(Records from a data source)
____________

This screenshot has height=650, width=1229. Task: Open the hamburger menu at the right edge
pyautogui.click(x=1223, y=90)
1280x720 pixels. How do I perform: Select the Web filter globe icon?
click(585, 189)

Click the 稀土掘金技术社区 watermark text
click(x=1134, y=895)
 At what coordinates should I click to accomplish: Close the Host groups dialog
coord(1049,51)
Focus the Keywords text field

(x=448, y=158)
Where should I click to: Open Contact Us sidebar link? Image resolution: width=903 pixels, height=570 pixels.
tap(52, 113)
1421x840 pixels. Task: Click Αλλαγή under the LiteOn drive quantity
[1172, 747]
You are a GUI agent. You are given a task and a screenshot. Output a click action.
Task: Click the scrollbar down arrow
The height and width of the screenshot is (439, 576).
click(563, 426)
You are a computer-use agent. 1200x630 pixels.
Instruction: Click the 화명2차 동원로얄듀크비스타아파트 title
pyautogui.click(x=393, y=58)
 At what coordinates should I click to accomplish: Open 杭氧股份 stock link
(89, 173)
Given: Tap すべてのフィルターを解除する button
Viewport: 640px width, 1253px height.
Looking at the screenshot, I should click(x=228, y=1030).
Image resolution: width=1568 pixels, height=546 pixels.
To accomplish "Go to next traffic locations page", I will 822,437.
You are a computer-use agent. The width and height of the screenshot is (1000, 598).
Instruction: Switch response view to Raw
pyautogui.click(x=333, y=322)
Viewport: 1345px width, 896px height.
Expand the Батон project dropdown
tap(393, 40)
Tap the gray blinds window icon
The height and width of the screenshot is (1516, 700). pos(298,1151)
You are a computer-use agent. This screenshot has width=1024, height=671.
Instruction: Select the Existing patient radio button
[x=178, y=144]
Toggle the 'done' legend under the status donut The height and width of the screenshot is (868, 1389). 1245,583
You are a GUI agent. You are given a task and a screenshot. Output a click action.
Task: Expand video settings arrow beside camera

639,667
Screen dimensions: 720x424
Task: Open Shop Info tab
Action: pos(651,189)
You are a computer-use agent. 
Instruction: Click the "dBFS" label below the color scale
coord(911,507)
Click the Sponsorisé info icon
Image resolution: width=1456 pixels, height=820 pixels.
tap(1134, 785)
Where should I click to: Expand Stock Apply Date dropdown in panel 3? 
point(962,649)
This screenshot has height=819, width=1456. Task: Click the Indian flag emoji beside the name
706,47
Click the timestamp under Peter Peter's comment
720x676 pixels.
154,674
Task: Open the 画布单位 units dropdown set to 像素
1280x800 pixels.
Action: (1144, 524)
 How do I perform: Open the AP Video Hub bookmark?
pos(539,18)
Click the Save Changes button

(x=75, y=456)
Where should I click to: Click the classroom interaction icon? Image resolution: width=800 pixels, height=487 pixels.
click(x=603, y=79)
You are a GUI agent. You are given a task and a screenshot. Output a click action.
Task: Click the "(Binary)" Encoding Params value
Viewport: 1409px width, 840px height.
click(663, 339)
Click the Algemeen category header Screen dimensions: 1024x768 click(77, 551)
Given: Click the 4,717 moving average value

____________

*What to do:* The output is every entry, printed exactly as it reads.

*Result for this exercise:*
This screenshot has height=650, width=1229. Task: Open the hamburger menu at the right edge
pyautogui.click(x=1223, y=90)
1280x720 pixels. How do I perform: Select the Web filter globe icon?
click(585, 189)

Click the 稀土掘金技术社区 watermark text
click(x=1134, y=895)
 At what coordinates should I click to accomplish: Close the Host groups dialog
coord(1049,51)
Focus the Keywords text field

(x=448, y=158)
Where should I click to: Open Contact Us sidebar link? Image resolution: width=903 pixels, height=570 pixels.
tap(52, 113)
1421x840 pixels. Task: Click Αλλαγή under the LiteOn drive quantity
[1172, 747]
You are a GUI agent. You are given a task and a screenshot. Output a click action.
Task: Click the scrollbar down arrow
The height and width of the screenshot is (439, 576).
click(563, 426)
You are a computer-use agent. 1200x630 pixels.
Instruction: Click the 화명2차 동원로얄듀크비스타아파트 title
pyautogui.click(x=393, y=58)
 At what coordinates should I click to accomplish: Open 杭氧股份 stock link
(89, 173)
Given: Tap すべてのフィルターを解除する button
Viewport: 640px width, 1253px height.
Looking at the screenshot, I should click(x=228, y=1030).
Image resolution: width=1568 pixels, height=546 pixels.
To accomplish "Go to next traffic locations page", I will 822,437.
You are a computer-use agent. The width and height of the screenshot is (1000, 598).
Instruction: Switch response view to Raw
pyautogui.click(x=333, y=322)
Viewport: 1345px width, 896px height.
Expand the Батон project dropdown
tap(393, 40)
Tap the gray blinds window icon
The height and width of the screenshot is (1516, 700). pos(298,1151)
You are a computer-use agent. This screenshot has width=1024, height=671.
Instruction: Select the Existing patient radio button
[x=178, y=144]
Toggle the 'done' legend under the status donut The height and width of the screenshot is (868, 1389). 1245,583
You are a GUI agent. You are given a task and a screenshot. Output a click action.
Task: Expand video settings arrow beside camera

639,667
Screen dimensions: 720x424
Task: Open Shop Info tab
Action: pos(651,189)
You are a computer-use agent. 
Instruction: Click the "dBFS" label below the color scale
coord(911,507)
Click the Sponsorisé info icon
Image resolution: width=1456 pixels, height=820 pixels.
tap(1134, 785)
Where should I click to: Expand Stock Apply Date dropdown in panel 3? 
point(962,649)
This screenshot has height=819, width=1456. Task: Click the Indian flag emoji beside the name
706,47
Click the timestamp under Peter Peter's comment
720x676 pixels.
154,674
Task: Open the 画布单位 units dropdown set to 像素
1280x800 pixels.
Action: (1144, 524)
 How do I perform: Open the AP Video Hub bookmark?
pos(539,18)
Click the Save Changes button

(x=75, y=456)
Where should I click to: Click the classroom interaction icon? Image resolution: width=800 pixels, height=487 pixels.
click(x=603, y=79)
You are a GUI agent. You are given a task and a screenshot. Output a click action.
Task: Click the "(Binary)" Encoding Params value
Viewport: 1409px width, 840px height.
click(663, 339)
Click the Algemeen category header Screen dimensions: 1024x768 click(77, 551)
Given: Click the 4,717 moving average value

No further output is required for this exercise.